Using natural log: $I(3/4) = \frac{3}{4}\ln\frac{3}{2} + \frac{1}{4}\ln\frac{1}{2} = \frac{3}{4}(0.405) + \frac{1}{4}(-0.693) \approx 0.131$ nats. So $\mathbb{P}(\bar{X}_n \geq 3/4) \doteq e^{-0.131n}$.

$I(x) = \sup_\theta\{\theta x - \Lambda(\theta)\}$ is a supremum of affine (hence convex) functions of $x$, so $I$ is convex.

$I(x) = \sup_\theta\{\theta x - \Lambda(\theta)\} \geq [\theta x - \Lambda(\theta)]_{\theta=0} = 0 - \Lambda(0) = 0$.

At $x = \mu$: $I(\mu) = \sup_\theta\{\theta\mu - \Lambda(\theta)\}$. Since $\Lambda$ is convex and $\Lambda'(0) = \mu$, the supremum is attained at $\theta = 0$: $I(\mu) = 0 \cdot \mu - \Lambda(0) = 0$. $\blacksquare$

For any $s > 0$: $\mathbb{P}(X \geq t) \leq e^{-st}\mathbb{E}[e^{sX}] \leq e^{-st + s^2\sigma^2/2}$.

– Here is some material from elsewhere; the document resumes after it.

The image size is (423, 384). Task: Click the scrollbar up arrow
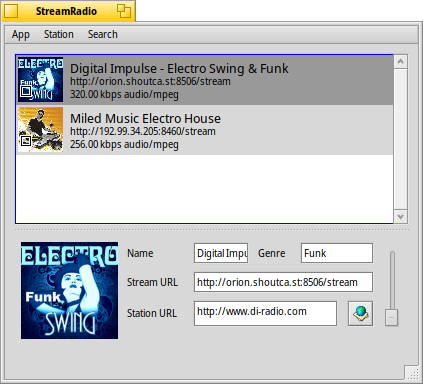pos(400,62)
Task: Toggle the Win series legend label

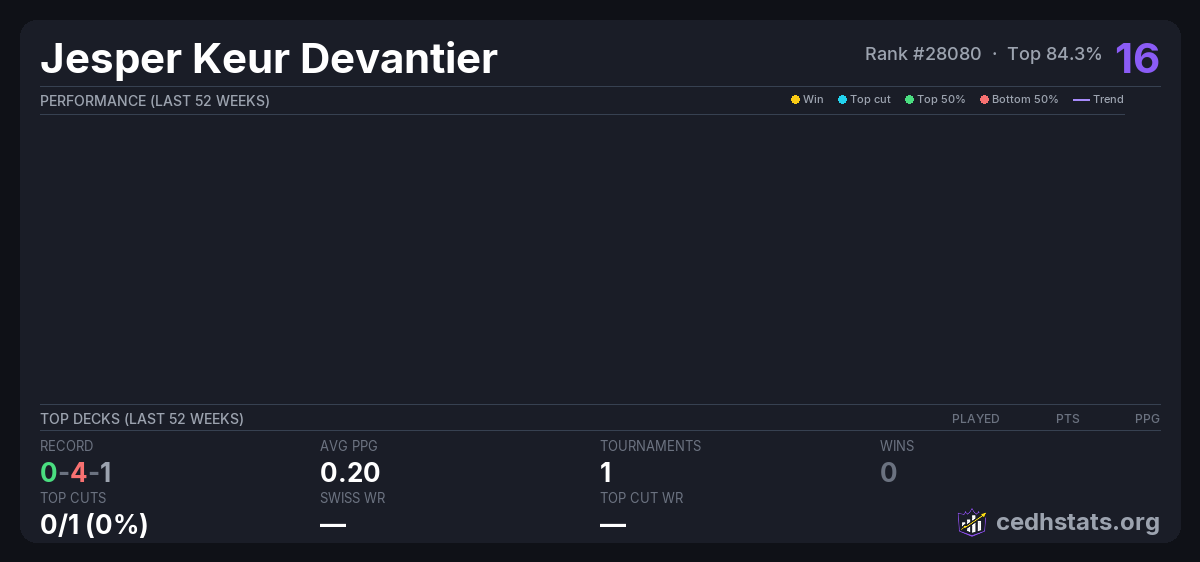Action: click(x=813, y=100)
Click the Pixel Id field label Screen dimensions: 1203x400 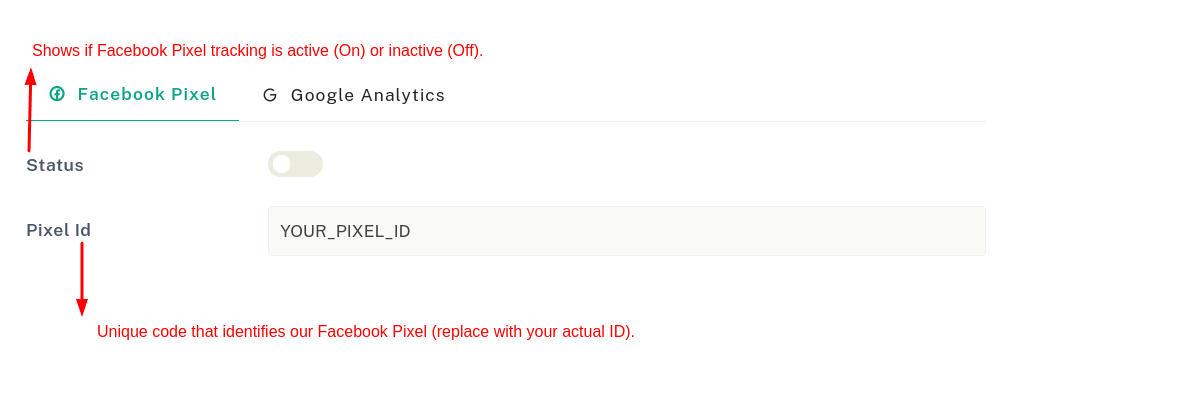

Minimize over $s$: $d/ds[-st + s^2\sigma^2/2] = 0 \Rightarrow s^* = t/\sigma^2$. Substituting: $\mathbb{P}(X \geq t) \leq e^{-t^2/(2\sigma^2)}$. $\blacksquare$

$\mathbb{E}[e^{t(X+Y)}] = \mathbb{E}[e^{tX}]\mathbb{E}[e^{tY}] \leq e^{\sigma_1^2 t^2/2} \cdot e^{\sigma_2^2 t^2/2} = e^{(\sigma_1^2 + \sigma_2^2)t^2/2}$.

$X + Y$ is $\sqrt{\sigma_1^2 + \sigma_2^2}$-sub-Gaussian. Sub-Gaussian parameters add (like variances), and the effective parameter is the square root of the sum. $\blacksquare$

$\mathbb{E}[e^{tX^2}] = \int_{-\infty}^{\infty} \frac{1}{\sqrt{2\pi}}e^{tx^2 - x^2/2}dx = (1 - 2t)^{-1/2}$ for $t < 1/2$.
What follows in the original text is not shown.